Oba Femi defeated Dominik Mysterio in a King of the Ring semifinal on June 15, 2026 at the CFG Bank Arena in Baltimore, advancing to the tournament final and one match away from the crown.
The finish left no doubt: after repeated interference attempts and run-ins at ringside, Femi closed the match with his Fall From Grace to pin Mysterio and punch his ticket to the finals. He landed a flurry of running uppercuts that flattened both Mysterio and his Judgment Day teammate before the final sequence that ended the bout.
What made the victory material was how Femi handled outside chaos. Mysterio bailed out of the ring as the bell rang and earlier caught Femi with a cheap baseball slide, but Femi answered in kind—he tossed Mysterio up and over the commentary table and repeatedly cut off anyone who tried to tip the balance.
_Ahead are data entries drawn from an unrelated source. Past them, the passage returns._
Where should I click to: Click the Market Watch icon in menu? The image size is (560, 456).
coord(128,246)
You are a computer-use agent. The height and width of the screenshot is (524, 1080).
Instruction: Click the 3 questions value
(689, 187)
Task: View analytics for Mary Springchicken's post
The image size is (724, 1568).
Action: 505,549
JD McDonagh attempted a cheap shot but Femi grabbed him and forced him away from ringside, and when The Iron Ace climbed onto the apron Femi rocked him and sent him off.
The friction that could have turned the match sideways came from Mysterio’s avoidance tactics. He tried to stay out of harm’s way, relying on interference and a timekeeper’s hammer—he even attempted to use the hammer again—rather than trading blows. That strategy failed; Femi neutralized each outside weapon and still delivered the decisive offensive burst inside the ring.
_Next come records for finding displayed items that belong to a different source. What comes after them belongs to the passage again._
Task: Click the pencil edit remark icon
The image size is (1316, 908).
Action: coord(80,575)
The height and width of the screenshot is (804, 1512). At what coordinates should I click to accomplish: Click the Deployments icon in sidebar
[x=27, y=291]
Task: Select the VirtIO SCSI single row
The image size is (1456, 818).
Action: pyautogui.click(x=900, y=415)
Femi spoke afterward, staking his case for the tournament in blunt terms: "One...one match away, and then The Ruler will have his crown," he said, later adding, "When it is all said and done, I will be king, and you will just be the man who ran from Oba Femi." Those lines underlined the stakes—this was not simply a win on Raw, it was a claim laid down in front of the WWE audience in Baltimore.
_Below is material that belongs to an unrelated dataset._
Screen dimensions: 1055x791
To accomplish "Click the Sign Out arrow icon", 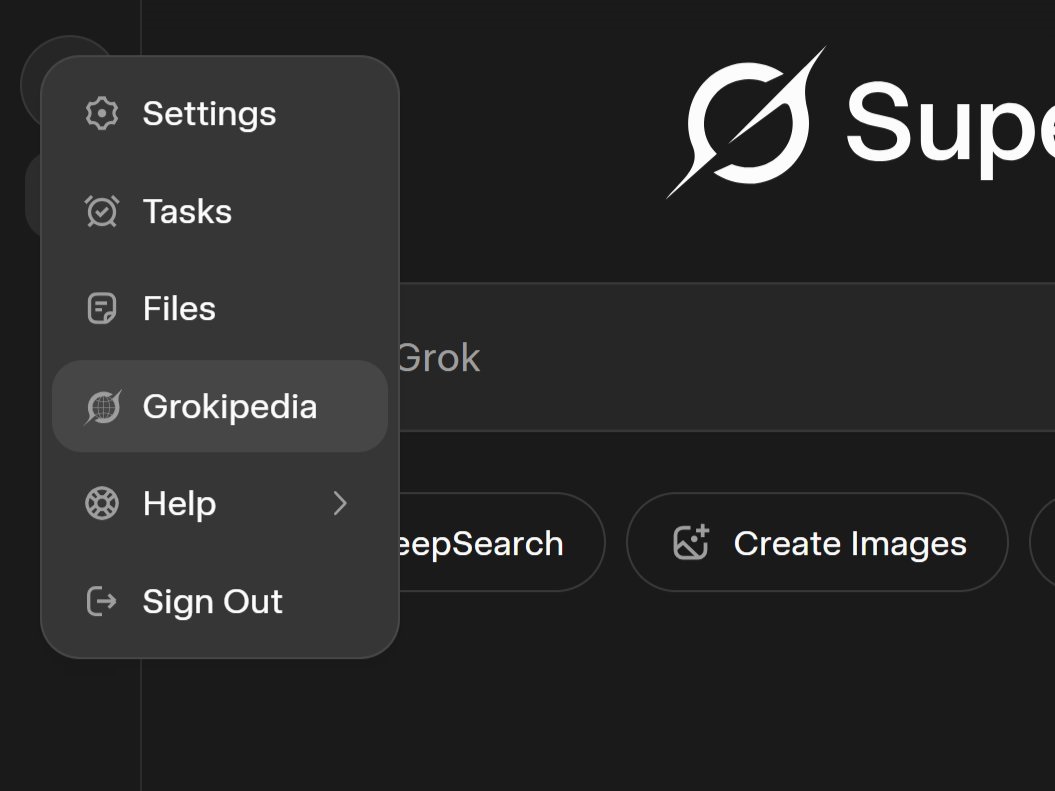I will tap(101, 601).
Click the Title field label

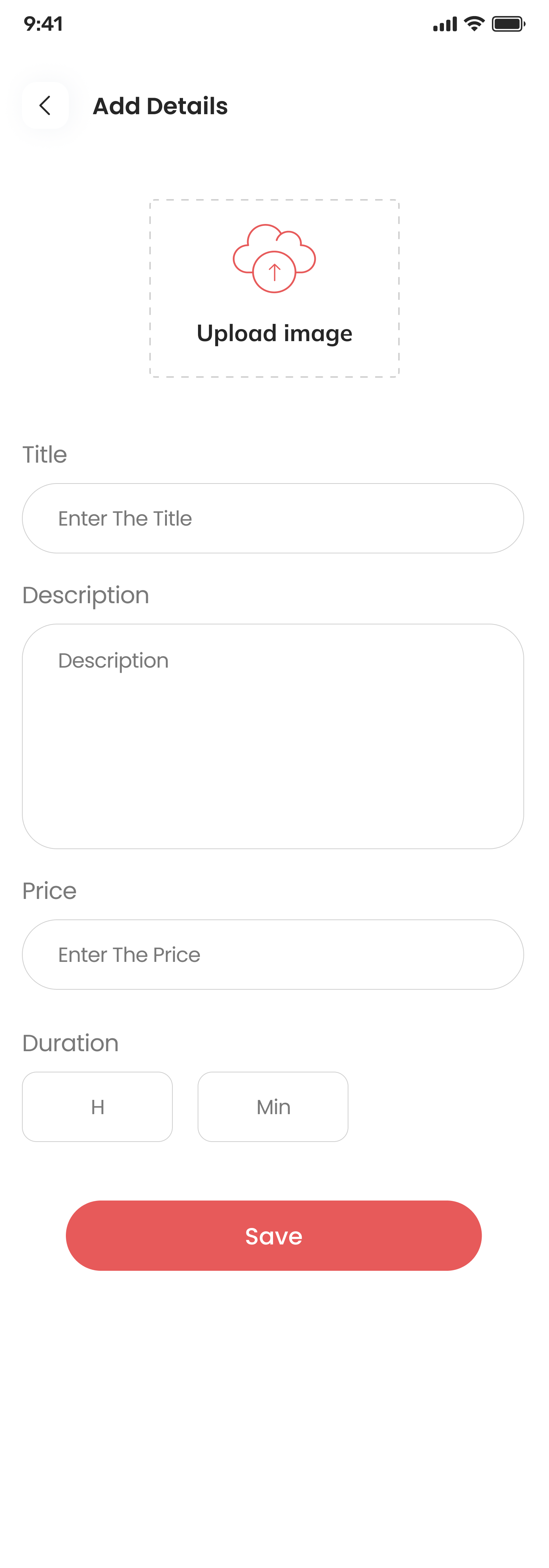[44, 454]
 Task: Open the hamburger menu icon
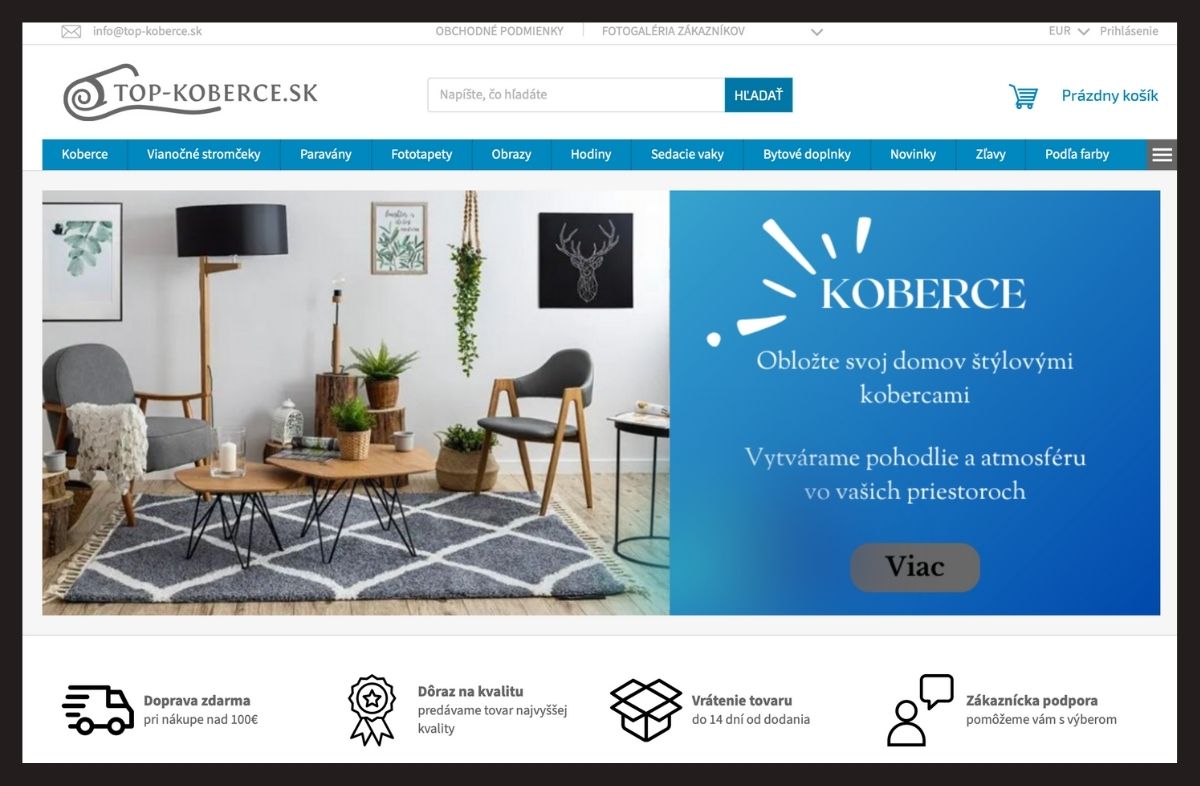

The result settled the left side of the King of the Ring bracket: Femi will face whoever emerges from the other semifinal between Je'Von Evans and Jey Uso. That match remains the open variable. Evans showed he can change the math in his favor by mounting a comeback with a high cross body block from the top rope—so much so that commentator Corey Graves called him a "part-time resident of the stratosphere." If Evans reaches the final, Femi will meet an opponent whose offense lives above the ring; if Jey Uso wins, the final will instead be a test against veteran ring craft.
Femi’s win in Baltimore answered one immediate question and sharpened the next: he is one match away from being crowned King, but the identity and style of his final opponent will determine whether his raw power and close-quarters finishers are the right tools to complete the run. The King of the Ring final will decide whether Femi’s promise becomes a title—or stays a threat made loud in the moment.